Website Redesign
Your site still works. It just stopped working for you.
The pages load. The forms submit. Nothing is technically broken. But somewhere along the way, the site stopped doing its job. Maybe it takes four seconds to load on a phone and visitors leave before they see your services. Maybe the design screams 2019 and you have stopped sending people the link. Maybe you have outgrown a five-page Wix site and every time you try to add something, the whole layout fights you.
Most businesses I work with on a redesign are not starting from zero. They have a site, sometimes one they spent good money on. The problem is not that the old site was bad when it launched. The problem is that websites age, and the platforms they sit on age faster.
WordPress themes stop getting updates. Page builders stack layers of code on top of each other until a simple homepage weighs 4MB. Plugins that were fine two years ago become security holes nobody patches. The slow creep is hard to notice until you run a speed test or watch a customer try to navigate on their phone.

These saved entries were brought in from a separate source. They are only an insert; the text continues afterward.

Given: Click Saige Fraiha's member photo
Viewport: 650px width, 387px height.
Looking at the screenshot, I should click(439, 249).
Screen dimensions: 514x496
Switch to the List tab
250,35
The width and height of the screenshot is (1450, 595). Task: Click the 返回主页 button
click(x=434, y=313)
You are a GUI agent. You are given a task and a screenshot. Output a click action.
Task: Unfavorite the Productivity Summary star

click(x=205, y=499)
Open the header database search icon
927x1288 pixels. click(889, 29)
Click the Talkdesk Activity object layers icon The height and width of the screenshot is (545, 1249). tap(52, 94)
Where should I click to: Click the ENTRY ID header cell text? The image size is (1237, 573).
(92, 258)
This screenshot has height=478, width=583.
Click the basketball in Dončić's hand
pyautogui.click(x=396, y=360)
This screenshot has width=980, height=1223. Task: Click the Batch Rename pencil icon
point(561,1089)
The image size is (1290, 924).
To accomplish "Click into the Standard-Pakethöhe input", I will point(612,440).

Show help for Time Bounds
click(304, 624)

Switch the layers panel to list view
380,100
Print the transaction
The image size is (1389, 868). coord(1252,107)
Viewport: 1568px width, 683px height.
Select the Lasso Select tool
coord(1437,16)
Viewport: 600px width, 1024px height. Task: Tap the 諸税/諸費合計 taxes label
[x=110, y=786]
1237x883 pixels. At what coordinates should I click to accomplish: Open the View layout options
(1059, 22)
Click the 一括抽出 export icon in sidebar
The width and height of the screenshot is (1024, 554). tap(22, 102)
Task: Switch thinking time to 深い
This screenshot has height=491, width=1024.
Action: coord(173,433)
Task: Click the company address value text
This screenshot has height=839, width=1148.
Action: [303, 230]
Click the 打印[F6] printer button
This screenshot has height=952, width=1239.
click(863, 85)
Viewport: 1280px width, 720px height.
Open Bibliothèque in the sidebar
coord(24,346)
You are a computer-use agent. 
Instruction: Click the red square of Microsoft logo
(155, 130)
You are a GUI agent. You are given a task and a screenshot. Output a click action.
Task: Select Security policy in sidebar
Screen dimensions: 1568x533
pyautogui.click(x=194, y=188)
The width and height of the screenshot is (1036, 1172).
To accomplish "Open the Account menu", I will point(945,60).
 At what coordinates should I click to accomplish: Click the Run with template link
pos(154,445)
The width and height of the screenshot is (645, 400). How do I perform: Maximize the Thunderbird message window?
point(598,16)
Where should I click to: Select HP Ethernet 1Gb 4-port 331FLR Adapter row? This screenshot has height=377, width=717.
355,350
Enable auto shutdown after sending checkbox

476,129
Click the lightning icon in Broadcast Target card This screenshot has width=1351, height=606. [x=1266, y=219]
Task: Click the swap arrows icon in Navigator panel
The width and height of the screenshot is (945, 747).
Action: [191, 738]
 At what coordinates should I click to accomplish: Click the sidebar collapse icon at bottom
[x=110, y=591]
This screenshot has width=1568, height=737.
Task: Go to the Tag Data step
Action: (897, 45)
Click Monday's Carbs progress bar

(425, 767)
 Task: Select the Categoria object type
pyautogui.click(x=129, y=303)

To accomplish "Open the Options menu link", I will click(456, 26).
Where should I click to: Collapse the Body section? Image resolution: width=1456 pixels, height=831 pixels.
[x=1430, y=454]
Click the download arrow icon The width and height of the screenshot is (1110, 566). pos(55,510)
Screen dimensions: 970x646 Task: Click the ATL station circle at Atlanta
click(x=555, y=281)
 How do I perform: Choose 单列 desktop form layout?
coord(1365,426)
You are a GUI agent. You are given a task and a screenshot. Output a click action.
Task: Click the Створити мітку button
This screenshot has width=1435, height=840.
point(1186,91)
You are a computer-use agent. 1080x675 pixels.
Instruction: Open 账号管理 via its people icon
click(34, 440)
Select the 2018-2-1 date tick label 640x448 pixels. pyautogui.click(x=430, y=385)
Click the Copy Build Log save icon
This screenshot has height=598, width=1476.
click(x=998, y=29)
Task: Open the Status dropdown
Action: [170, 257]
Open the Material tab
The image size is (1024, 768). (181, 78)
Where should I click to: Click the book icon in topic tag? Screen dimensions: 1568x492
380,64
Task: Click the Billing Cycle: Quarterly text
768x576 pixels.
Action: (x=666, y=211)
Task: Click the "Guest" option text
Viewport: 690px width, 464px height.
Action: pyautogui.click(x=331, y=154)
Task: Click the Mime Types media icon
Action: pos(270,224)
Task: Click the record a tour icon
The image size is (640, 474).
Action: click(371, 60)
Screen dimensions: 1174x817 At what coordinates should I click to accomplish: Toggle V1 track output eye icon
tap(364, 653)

A redesign here means a rebuild
I should be upfront about this. I do not log into your existing WordPress dashboard, swap the theme, tweak some colours, and hand it back. That kind of surface-level refresh leaves all the underlying problems in place.
What I do is take everything your current site gets right (your content, your domain, your Google history) and build a completely new bespoke site underneath it. Hand-coded HTML and CSS, no CMS, no page builder, no plugin stack. The old platform goes away entirely.
This matters because the platform is usually the reason for the redesign in the first place. A slow site built on WordPress will still be slow after a theme change if the same twenty plugins are running underneath. A Wix site will still feel rigid after a template swap because the limitations are baked into the builder itself.
Starting clean means the new site is as fast and as light as it is ever going to be on day one, and it stays that way because there is no software layer gradually degrading performance over time.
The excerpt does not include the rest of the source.